Written with research assistance from David Kemp.

Federal Transit Aid Harms Cities

The federal government spends $13 billion a year on subsidies for local rail and bus transit systems. This spending should be zeroed out in the next federal transportation bill.

Federal transit aid prompts cities to spend on boondoggle projects that citizens do not want and cities would not spend on if they had to pay the full costs themselves. Transit aid has been mainly for capital costs, not for operations and maintenance. That has induced cities to purchase excessively costly systems ill-suited to solving local mobility needs.

A case in point: a $133 million electric bus system in Albuquerque, New Mexico, which has turned out to be a big waste of money, as revealed by the Los Angeles Times. City leaders sprang for an expensive electric bus system because federal subsidies covered more than half of the costs.

We see this pattern over and over—the lure of federal money induces state and local politicians to make dumb decisions. I discuss this folly in a forthcoming Cato study on federalism.

From the LAT:

Shortly after being elected in 2017, Albuquerque Mayor Tim Keller stood on one of the passenger platforms for ART, the city’s ambitious new $133-million all-electric bus line that cuts through a 10-mile stretch of the city.

“Drivers waved and cheered, ‘Congrats to the new mayor!’ ‘I voted for you!’ ‘Go get ’em!’” said Keller. “And then in the next breath, they would lay on the horn and give the giant ART sign the middle finger out the car window.”

Civic leaders had initially pitched Albuquerque Rapid Transit as a way to revitalize the city’s former stretch of Route 66 and make the community a national leader in sustainable mass transit. Instead, the ART project resulted in parts of what’s now Central Avenue being ripped up to host dedicated lanes for the electric buses, which are currently out of commission and have so many problems that Keller freely calls them “a bit of a lemon.”

ART was supposed to supplement Albuquerque’s regular bus system by the fall of 2017 with a fleet of 20 buses.
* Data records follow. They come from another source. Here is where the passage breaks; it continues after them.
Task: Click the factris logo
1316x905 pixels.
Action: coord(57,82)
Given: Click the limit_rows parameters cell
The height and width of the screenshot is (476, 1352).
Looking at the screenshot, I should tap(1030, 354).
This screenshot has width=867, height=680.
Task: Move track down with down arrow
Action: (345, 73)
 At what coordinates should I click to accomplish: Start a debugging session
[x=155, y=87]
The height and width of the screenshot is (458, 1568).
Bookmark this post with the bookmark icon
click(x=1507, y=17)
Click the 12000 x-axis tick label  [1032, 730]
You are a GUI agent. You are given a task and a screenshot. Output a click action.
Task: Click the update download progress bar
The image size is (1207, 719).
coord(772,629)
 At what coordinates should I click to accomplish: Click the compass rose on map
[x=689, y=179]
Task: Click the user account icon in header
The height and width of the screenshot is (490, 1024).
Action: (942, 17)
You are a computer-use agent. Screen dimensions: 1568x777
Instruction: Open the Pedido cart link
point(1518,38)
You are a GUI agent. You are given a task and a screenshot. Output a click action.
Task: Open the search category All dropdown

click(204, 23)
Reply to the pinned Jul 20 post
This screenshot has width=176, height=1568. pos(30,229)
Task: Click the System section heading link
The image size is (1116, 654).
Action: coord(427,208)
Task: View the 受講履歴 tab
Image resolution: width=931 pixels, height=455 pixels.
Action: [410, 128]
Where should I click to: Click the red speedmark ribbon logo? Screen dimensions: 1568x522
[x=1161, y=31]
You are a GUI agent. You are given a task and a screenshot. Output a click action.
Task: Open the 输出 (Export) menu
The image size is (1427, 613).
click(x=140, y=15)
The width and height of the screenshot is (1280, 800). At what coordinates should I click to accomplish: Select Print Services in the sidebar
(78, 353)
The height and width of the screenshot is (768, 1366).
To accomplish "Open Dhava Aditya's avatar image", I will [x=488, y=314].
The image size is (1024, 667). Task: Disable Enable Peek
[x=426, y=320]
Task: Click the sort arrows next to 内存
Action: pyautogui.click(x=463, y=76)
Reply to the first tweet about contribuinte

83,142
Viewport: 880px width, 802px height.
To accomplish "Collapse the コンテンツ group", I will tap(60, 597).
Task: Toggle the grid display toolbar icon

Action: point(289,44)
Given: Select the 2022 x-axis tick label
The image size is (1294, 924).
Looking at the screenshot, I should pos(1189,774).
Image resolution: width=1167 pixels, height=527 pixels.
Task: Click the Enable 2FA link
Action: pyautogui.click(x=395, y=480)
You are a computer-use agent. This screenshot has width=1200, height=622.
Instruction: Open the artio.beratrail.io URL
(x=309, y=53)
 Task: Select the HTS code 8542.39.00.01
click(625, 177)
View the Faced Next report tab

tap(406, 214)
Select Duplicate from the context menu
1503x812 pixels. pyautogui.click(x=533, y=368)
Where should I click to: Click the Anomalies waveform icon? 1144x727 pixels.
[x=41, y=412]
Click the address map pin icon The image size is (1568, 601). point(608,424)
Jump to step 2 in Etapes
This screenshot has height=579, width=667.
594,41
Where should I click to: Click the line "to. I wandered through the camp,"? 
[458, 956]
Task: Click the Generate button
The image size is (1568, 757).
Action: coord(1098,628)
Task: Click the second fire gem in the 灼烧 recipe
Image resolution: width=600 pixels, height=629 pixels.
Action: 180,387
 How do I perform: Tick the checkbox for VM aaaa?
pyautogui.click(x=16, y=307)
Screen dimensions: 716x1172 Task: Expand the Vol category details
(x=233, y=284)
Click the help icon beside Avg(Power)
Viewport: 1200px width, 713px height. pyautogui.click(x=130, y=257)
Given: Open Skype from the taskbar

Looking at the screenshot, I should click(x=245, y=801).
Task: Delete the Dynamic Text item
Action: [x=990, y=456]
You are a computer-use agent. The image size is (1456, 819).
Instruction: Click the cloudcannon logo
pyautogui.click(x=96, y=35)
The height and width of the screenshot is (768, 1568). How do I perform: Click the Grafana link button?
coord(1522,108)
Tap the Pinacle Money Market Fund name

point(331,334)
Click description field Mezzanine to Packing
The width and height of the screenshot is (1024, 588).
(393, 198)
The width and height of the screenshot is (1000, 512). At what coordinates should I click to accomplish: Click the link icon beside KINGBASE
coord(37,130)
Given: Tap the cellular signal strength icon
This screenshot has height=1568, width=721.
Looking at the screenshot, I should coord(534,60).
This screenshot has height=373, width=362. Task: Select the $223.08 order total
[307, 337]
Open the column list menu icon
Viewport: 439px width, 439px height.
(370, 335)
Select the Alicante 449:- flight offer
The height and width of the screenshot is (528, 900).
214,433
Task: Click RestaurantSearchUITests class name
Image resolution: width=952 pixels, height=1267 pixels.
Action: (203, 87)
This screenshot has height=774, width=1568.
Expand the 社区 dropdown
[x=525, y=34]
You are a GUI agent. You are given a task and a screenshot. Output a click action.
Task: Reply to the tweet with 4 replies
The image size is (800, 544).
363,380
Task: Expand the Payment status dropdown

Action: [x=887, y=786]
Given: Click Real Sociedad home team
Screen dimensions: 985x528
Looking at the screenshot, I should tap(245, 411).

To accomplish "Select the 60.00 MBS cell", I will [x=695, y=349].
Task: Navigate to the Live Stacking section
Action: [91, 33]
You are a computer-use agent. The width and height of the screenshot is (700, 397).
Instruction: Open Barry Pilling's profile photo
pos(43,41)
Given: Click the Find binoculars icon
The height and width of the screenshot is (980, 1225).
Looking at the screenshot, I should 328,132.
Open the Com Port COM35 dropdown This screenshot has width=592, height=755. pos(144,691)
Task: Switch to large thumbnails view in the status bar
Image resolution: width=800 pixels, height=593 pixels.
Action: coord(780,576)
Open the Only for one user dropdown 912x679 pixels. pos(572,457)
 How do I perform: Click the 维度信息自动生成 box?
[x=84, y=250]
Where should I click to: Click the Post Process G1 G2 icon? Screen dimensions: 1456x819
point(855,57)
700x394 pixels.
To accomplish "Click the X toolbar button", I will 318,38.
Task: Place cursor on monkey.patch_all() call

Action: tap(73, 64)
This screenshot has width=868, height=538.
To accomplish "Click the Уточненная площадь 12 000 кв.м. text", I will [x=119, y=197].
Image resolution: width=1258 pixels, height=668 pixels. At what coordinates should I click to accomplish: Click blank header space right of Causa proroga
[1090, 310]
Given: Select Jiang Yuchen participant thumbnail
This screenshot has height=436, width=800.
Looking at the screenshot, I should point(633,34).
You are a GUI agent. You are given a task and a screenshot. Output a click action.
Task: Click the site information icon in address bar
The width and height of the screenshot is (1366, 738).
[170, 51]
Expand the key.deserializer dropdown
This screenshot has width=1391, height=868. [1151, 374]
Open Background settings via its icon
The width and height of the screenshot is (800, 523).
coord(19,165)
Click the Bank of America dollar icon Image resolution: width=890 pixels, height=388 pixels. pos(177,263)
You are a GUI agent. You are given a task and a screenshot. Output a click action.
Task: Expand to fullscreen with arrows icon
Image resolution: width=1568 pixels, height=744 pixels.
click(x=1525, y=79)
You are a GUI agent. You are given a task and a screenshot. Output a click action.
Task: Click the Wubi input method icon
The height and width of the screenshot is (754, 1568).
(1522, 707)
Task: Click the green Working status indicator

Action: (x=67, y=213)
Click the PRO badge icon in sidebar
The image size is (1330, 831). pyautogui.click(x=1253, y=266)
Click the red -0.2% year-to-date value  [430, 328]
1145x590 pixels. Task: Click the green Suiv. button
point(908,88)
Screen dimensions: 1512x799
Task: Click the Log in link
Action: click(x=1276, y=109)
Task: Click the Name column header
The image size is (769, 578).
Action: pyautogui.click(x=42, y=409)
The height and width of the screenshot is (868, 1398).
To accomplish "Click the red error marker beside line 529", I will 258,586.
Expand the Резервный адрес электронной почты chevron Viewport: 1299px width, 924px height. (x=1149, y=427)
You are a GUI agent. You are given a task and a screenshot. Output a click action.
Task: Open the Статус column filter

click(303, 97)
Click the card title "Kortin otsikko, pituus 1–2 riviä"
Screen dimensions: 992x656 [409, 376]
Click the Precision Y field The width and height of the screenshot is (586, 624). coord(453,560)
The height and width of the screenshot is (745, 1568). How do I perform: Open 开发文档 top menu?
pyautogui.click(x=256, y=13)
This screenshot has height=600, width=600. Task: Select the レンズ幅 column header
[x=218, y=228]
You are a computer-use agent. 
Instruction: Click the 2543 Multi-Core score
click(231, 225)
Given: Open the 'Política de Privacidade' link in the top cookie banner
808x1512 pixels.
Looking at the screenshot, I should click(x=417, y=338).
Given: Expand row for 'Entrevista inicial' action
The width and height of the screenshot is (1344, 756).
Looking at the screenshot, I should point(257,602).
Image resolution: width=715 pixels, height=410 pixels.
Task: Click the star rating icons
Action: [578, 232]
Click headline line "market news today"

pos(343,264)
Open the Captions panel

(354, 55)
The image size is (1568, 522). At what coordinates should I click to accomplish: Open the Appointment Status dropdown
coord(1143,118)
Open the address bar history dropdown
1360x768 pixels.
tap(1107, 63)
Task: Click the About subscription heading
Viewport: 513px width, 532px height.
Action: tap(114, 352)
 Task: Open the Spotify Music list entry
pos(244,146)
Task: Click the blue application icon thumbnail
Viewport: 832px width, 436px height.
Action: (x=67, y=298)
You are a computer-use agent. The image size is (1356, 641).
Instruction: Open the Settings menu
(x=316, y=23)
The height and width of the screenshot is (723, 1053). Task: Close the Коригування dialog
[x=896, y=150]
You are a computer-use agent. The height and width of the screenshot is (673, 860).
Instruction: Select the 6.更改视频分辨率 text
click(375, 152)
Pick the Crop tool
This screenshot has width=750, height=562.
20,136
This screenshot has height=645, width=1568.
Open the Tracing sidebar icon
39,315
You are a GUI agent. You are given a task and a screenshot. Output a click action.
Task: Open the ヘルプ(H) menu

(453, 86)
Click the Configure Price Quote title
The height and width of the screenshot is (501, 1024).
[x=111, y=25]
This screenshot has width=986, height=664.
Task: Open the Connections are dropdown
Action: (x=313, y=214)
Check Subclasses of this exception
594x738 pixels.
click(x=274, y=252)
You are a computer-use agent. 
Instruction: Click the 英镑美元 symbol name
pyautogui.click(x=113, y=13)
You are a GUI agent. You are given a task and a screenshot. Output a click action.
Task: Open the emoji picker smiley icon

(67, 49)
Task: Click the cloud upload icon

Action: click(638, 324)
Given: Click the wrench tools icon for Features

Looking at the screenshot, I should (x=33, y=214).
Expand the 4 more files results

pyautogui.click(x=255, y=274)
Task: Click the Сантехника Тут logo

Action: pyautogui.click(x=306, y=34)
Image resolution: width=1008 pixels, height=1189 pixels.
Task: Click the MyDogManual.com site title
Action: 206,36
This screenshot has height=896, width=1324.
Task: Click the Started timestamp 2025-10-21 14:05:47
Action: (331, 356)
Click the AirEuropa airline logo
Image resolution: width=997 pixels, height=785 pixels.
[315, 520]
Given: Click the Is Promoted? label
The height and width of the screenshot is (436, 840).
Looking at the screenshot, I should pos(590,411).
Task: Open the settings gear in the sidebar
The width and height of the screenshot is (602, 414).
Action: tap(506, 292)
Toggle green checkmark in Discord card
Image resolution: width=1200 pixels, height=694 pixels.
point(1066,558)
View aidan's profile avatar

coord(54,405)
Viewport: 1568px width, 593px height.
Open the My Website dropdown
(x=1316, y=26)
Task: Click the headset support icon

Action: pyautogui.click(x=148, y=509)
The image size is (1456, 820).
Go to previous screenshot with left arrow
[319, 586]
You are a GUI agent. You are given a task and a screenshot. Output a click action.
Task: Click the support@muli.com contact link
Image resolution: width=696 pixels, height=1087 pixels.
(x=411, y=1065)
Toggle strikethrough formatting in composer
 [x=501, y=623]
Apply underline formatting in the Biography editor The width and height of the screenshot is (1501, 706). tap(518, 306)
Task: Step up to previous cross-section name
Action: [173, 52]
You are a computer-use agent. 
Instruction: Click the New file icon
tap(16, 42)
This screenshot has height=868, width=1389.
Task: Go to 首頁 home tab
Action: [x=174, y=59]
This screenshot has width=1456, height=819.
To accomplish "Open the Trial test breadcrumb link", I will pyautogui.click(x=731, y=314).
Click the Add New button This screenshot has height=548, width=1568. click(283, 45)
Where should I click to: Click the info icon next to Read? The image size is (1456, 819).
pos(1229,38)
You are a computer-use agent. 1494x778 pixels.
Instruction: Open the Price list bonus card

But Keller slammed the brakes on the project in January last year, barely a month after ART’s debut.

Shiny stations along the line stand dormant. Vandals have smashed ticket dispensers. Flat-screen televisions meant to alert passengers about boarding times flash a request to get rebooted. Autos can’t use the bus lanes, which cyclists have claimed as their own.

“It’s a nightmare with nothing to show for it,” says Jonathan Hartshorn, a librarian at the University of New Mexico.

… “I don’t know anyone who’s for it,” said a local restaurant owner, adding that business had plummeted by nearly 40% since Central Avenue was constricted to make way for ART stations and the dedicated bus lane. “Who would be for a dud?”

ART has roiled Albuquerque for years. Public meetings saw citizens shout down public officials in English and Spanish over a lack of definitive answers.

… [Steve] Schroeder has owned Nob Hill Music, named after a trendy neighborhood on Central Avenue, for a decade and has been among ART’s loudest opponents. Schroeder claims he’s lost 12 pounds since 2016. That’s when the federal government announced it would award Albuquerque a $75-million grant for ART.

… The Albuquerque City Council, with the support of then-Mayor Richard Berry, eventually applied for and received the federal grant that allowed the city to begin construction in the fall of 2016. Berry found bipartisan support for the funding thanks to New Mexico’s congressional delegation.

… [Schroeder’s] website, SaveRt66.org, lists more than 50 businesses he claims have closed since construction on ART began less than three years ago. His record store has suffered, he says, with visitors complaining that GPS systems consistently tell them to bypass Central Avenue altogether because of congestion: Traffic is now reduced to one lane each way as a result of the changes wrought to design the non-running ART line.

“This is now,” he said while ringing up a customer, “the ugliest street in New Mexico.”